Why had India not appointed a CDS until now?
- Apprehensions in the political class about a powerful military leader, along with inter-Services bickering, have long worked to disincentivise creation of CDS.
- After the GoM recommendations, in preparation for the post of CDS, the government created the Integrated Defence Staff (IDS) in 2002, which was to eventually serve as the CDS’s Secretariat. However, over the past 17 years, this has remained yet another nebulous department within the military establishment.
- No consensus emerged among the Services, with the Indian Air Force especially opposed to such a move. The opposition, was against the idea of concentrating too much military power in the CDS’s post. The Ministry of Defence (MoD) too, opposed it subtly for the same reasons, and because it could disrupt civil-military ties in the latter’s favour.
- India has had a feeble equivalent known as the Chairman, Chiefs of Staff Committee (CoSC); but this is a toothless office, given the manner in which it is structured. The senior most among the three Service Chiefs is appointed to head the CoSC, an office that lapses with the incumbent’s retirement.
- CoSC arrangement is seen as unsatisfactory, and its Chairman as a figurehead. The post did not further tri-service integration, resulting in inefficiency and an expensive duplication of assets.
- In 2012, the Naresh Chandra committee recommended the appointment of a Permanent Chairman of Chiefs of Staff Committee as a midway to allay apprehensions over the CDS.
- The CDS is also one of the 99 recommendations made by the Lt General D.B. Shekatkar (retd) Committee which submitted its report in December 2016 which had 34 recommendations pertaining to the tri-services.
- All major countries, especially the nuclear weapon states, have a CDS. With increasing complexity of security challenges in modern warfare arena, it requires a more integrated approach to defense strategy.
Task ahead for the CDS
- Achieving Inter-services Synergy:
- improving inter-services synergy and laying the road map for time-bound integration
- attaining a seamless integration of the MoD with service headquarters
- assuming the operational responsibilities for all tri-service commands and agencies
- steering the creation of integrated battle groups for various contingencies as a precursor to validating the concept of theatre commands
- Strategic Challenge:
- India currently faces multiple security challenges.
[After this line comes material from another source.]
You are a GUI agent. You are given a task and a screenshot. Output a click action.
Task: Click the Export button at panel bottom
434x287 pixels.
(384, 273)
Because of frequent conflicts on the land frontiers, both internal and external, India’s security landscape has been naturally dominated by the Indian Army.
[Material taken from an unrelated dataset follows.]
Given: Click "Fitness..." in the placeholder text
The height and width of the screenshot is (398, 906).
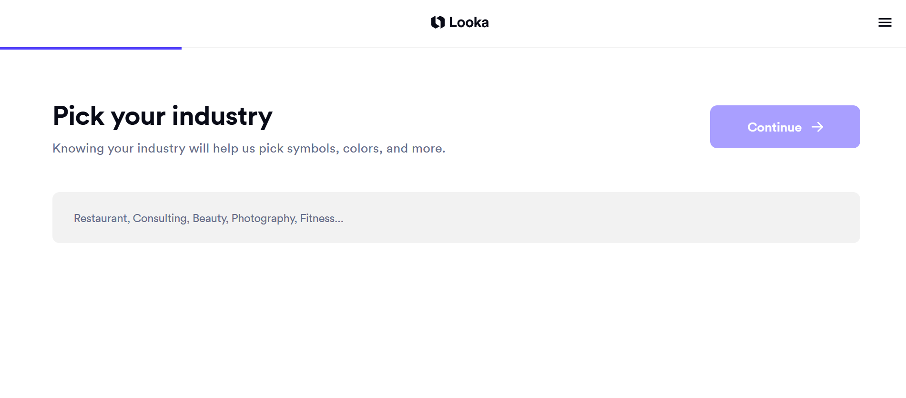Looking at the screenshot, I should [322, 218].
- Balancing this reality with a realisation that both maritime and air power are going to play an increasingly important role in India’s rise as a leading power will be among the initial strategic challenges the CDS faces.
- Balancing the Competing Interests:
- Balancing national interests, shedding his own service affiliations, and looking after the interests of all the three services will always be a tough act.
- CDS must also have the world view and political awareness necessary to engage with diverse stakeholders.
- The CDS is also seen as being vital to the creation of “theatre commands”, integrating tri-service assets and personnel like that in the US military.
The creation of the CDS will need to be followed up with further reforms to reconfigure the armed forces to meet India’s aspirations to be a global power.
“Explain the role of Chief of Defence Staff(CDS) in strengthening India’s security and military mechanism. Identify the challenges ahead for the CDS.”